Challenge - Rewrite the rows from the line containing "Toggle Point Towards for portal 0" through the line containing "click(x=9, y=472)", with both of those lines included. Keep the requests and raise every coordinate in the answers by 52.
·····
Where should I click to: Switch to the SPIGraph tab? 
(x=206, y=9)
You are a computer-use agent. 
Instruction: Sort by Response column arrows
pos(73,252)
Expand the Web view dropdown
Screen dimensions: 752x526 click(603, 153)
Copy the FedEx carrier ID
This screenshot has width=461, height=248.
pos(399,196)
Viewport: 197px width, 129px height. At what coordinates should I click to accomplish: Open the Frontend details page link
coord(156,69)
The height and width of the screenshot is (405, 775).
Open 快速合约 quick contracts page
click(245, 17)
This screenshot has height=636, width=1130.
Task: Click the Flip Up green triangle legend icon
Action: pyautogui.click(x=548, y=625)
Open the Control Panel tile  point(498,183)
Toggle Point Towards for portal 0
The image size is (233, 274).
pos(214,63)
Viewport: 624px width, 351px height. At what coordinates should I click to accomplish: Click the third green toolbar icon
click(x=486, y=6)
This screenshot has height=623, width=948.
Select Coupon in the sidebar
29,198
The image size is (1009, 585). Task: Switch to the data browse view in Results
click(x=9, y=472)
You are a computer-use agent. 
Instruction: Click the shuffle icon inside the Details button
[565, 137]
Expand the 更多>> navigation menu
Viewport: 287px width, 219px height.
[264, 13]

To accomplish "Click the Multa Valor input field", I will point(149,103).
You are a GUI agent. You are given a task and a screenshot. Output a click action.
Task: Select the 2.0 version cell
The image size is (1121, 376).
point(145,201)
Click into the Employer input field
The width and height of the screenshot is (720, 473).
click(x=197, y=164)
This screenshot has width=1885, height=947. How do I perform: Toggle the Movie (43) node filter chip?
·····
Right answer -
Toggle Point Towards for portal 0
The image size is (233, 274).
pos(266,115)
Viewport: 624px width, 351px height. At what coordinates should I click to accomplish: Click the third green toolbar icon
click(x=538, y=58)
This screenshot has height=623, width=948.
Select Coupon in the sidebar
81,250
The image size is (1009, 585). Task: Switch to the data browse view in Results
click(x=61, y=524)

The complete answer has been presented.